Technical Whitepaper - v0.3 February 2026
Current large language models (LLMs) based on the Transformer architecture suffer from quadratic attention complexity $O\left(n^{2}\right)$, severely limiting their ability to process long contexts efficiently. We propose Hippocampus, a lightweight auxiliary State Space Model (SSM) that acts as a learned KV-cache filter for any frozen pretrained Transformer. Inspired by the hippocampal-neocortical memory system in the human brain, the controller dynamically decides which segments of the host model’s key-value cache are relevant and should be retained, and which are irrelevant and should be evicted to cold storage. Unlike static heuristics (H2O, ScissorHands), filtering decisions are made by a learned model conditioned on both the user’s original prompt and the host model’s hidden states. Eviction is reversible - offloaded segments can be recalled if context shifts. The architecture is model-agnostic: the host Transformer remains frozen, making Hippocampus a plug-in module compatible with any open-weight LLM. By focusing on binary filtering (retain or evict) rather than compression, this proposal minimizes implementation complexity while isolating the core research question: can a small learned model outperform static heuristics at selecting which context to keep?
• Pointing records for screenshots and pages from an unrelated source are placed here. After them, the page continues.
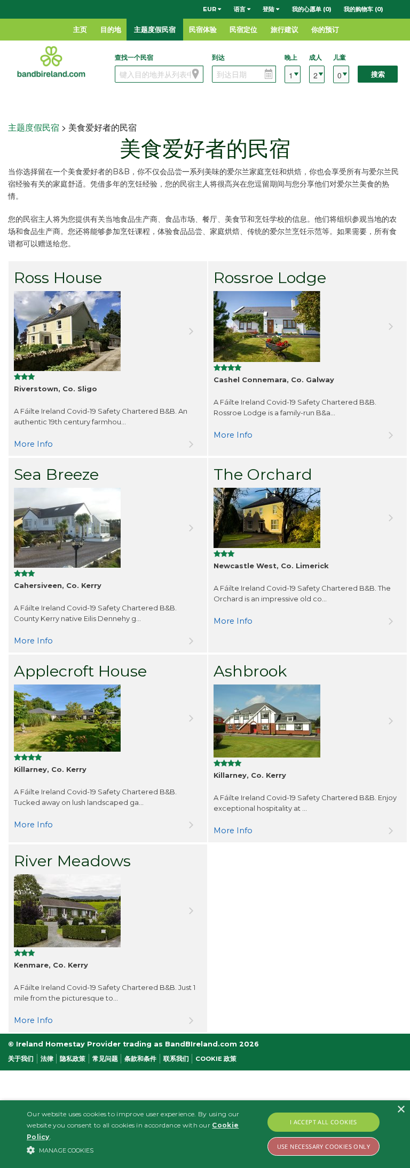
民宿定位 (243, 29)
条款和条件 (140, 1058)
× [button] (401, 1110)
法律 (47, 1058)
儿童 (339, 57)
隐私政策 (72, 1058)
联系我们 (176, 1058)
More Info (33, 444)
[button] (142, 1150)
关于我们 (21, 1058)
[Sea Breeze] (108, 528)
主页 (80, 29)
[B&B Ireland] (51, 61)
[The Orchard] (307, 518)
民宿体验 (203, 29)
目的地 (110, 29)
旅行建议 (284, 29)
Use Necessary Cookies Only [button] (323, 1146)
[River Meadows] (108, 910)
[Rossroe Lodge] (307, 326)
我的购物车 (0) (363, 9)
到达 (218, 57)
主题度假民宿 (155, 29)
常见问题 (105, 1058)
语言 (240, 9)
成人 (315, 57)
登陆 (269, 9)
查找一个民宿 (134, 57)
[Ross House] (108, 331)
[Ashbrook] (307, 721)
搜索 (378, 74)
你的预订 (325, 29)
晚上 (291, 57)
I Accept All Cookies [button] (323, 1122)
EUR (210, 9)
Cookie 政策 (215, 1058)
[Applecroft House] (108, 718)
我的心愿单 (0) (312, 9)
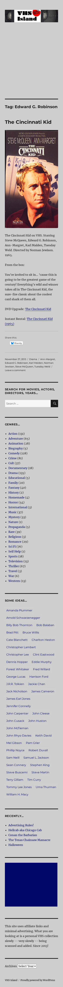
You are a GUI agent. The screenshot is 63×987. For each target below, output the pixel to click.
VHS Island (11, 980)
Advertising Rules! (21, 825)
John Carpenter (17, 713)
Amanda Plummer (19, 610)
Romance (14, 541)
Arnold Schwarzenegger (23, 617)
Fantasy (13, 487)
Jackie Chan (36, 684)
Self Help (14, 551)
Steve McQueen (24, 366)
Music (12, 512)
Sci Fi (12, 546)
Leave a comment (15, 370)
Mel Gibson (14, 743)
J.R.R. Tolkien (15, 684)
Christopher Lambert (21, 647)
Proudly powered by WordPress (37, 980)
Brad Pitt (12, 632)
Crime (12, 458)
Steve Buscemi (16, 772)
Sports (13, 556)
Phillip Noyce (15, 750)
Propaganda (16, 527)
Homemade (16, 497)
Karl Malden (36, 362)
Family (13, 482)
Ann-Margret (47, 359)
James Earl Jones (18, 698)
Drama (33, 359)
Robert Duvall (38, 750)
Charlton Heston (43, 640)
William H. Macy (17, 794)
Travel (12, 571)
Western (14, 581)
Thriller (13, 566)
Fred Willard (41, 669)
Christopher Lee (17, 654)
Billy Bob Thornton (19, 625)
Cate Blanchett (17, 640)
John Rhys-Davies (18, 735)
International (17, 507)
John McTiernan (17, 728)
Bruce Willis (31, 632)
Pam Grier (33, 743)
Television (15, 561)
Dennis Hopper (17, 662)
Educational (16, 478)
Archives (11, 966)
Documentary (17, 468)
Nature (13, 522)
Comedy (14, 453)
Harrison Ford (38, 676)
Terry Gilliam (14, 779)
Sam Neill (12, 757)
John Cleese (41, 713)
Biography (15, 448)
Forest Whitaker (17, 669)
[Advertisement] (31, 65)
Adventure (15, 438)
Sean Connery (16, 765)
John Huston (37, 721)
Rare (11, 532)
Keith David (43, 735)
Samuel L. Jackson (36, 757)
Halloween (15, 845)
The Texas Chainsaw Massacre (29, 840)
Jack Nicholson (16, 691)
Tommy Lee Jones (19, 787)
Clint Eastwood (43, 654)
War (11, 576)
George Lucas (15, 676)
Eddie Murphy (42, 662)
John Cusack (15, 721)
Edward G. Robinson (16, 362)
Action (13, 433)
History (13, 492)
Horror (13, 502)
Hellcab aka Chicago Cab (25, 830)
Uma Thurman (46, 787)
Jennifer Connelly (18, 706)
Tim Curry (34, 779)
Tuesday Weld (42, 366)
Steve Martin (40, 772)
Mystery (14, 517)
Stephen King (40, 765)
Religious (14, 536)
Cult (11, 463)
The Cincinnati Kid (28, 122)
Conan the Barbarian (22, 835)
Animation (15, 443)
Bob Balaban (45, 625)
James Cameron (42, 691)
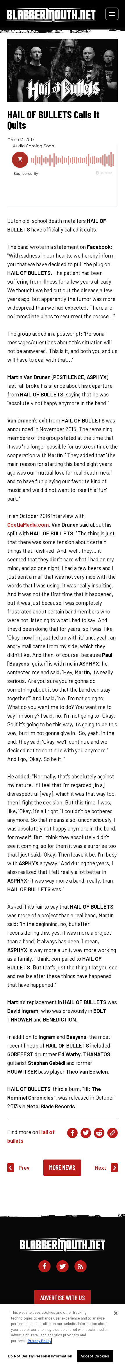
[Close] (115, 1313)
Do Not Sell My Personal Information (40, 1356)
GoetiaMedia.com (28, 524)
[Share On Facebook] (72, 1133)
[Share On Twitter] (86, 1133)
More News (62, 1167)
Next (100, 1167)
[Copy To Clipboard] (112, 1133)
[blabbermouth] (51, 19)
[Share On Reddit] (99, 1133)
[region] (62, 1335)
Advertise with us (62, 1297)
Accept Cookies (95, 1356)
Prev (24, 1167)
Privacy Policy (39, 1340)
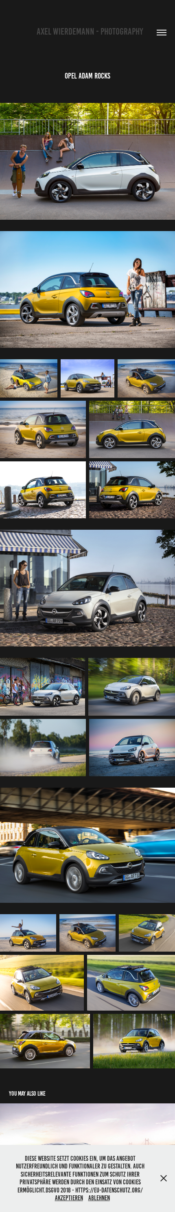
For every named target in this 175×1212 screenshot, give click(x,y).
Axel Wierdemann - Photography (87, 31)
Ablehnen (99, 1198)
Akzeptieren (69, 1198)
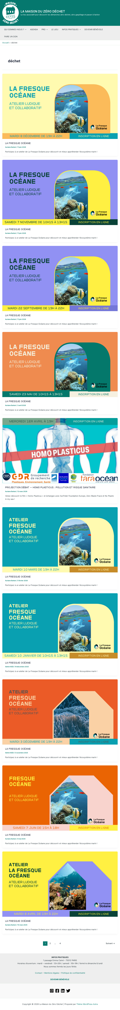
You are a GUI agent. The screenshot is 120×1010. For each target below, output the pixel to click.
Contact (38, 973)
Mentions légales (51, 973)
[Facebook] (57, 991)
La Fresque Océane (18, 143)
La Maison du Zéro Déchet (43, 11)
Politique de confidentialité (73, 973)
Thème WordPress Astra (87, 1004)
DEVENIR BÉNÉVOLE (59, 979)
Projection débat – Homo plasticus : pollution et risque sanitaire (50, 487)
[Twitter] (68, 991)
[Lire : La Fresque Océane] (60, 106)
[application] (25, 29)
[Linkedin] (63, 991)
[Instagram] (52, 991)
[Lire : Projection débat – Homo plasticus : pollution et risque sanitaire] (60, 450)
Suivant (110, 943)
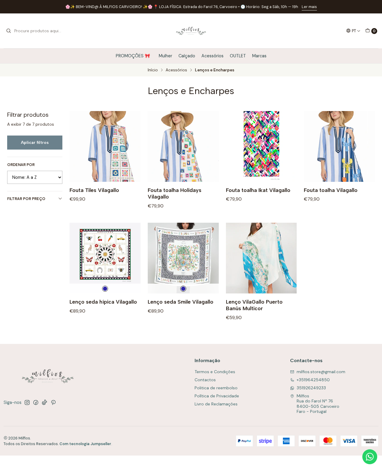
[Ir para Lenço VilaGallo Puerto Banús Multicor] (261, 258)
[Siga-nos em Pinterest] (53, 402)
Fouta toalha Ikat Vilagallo (258, 190)
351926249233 (311, 387)
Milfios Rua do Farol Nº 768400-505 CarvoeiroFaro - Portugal (318, 403)
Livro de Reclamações (216, 404)
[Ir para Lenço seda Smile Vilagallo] (183, 258)
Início (153, 70)
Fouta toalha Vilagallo (331, 190)
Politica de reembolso (216, 387)
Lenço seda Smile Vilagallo (180, 302)
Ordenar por (21, 164)
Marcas (259, 56)
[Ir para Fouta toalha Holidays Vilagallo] (183, 146)
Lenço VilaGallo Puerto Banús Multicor (254, 305)
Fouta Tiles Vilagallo (94, 190)
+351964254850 (313, 379)
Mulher (165, 56)
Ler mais (309, 6)
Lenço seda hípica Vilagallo (103, 302)
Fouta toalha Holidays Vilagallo (174, 193)
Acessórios (212, 56)
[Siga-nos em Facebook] (36, 402)
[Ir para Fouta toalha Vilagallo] (339, 146)
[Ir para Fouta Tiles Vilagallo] (105, 146)
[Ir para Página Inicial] (191, 31)
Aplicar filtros (35, 142)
Keywords: attention efficiency, KV-cache management, state space models, long-context inference, learned cache eviction, context filtering
The Transformer architecture has become the dominant paradigm for language modeling. However, the self-attention mechanism computes pairwise interactions between all tokens in a sequence, resulting in $\mathrm{O}\left(\mathrm{n}^{2}\right)$ time and memory complexity with respect to sequence length n . This quadratic scaling is the primary bottleneck for extending context windows beyond current limits (typically $8 \mathrm{~K}-128 \mathrm{~K}$ tokens in production models).
Existing approaches fall into three categories: (1) architectural modifications (Longformer, BigBird, sliding window attention) requiring full retraining; (2) alternative architectures like State Space Models (Mamba) that achieve linear complexity but sacrifice some expressiveness; and (3) KV-cache management heuristics (H2O, ScissorHands, FastGen) that prune the key-value cache at inference time using fixed rules.
Category (3) is the most practical - it requires no retraining and applies post-hoc to any Transformer - but is fundamentally limited by static heuristics that cannot adapt to the semantic content of the sequence or the host model’s evolving informational needs.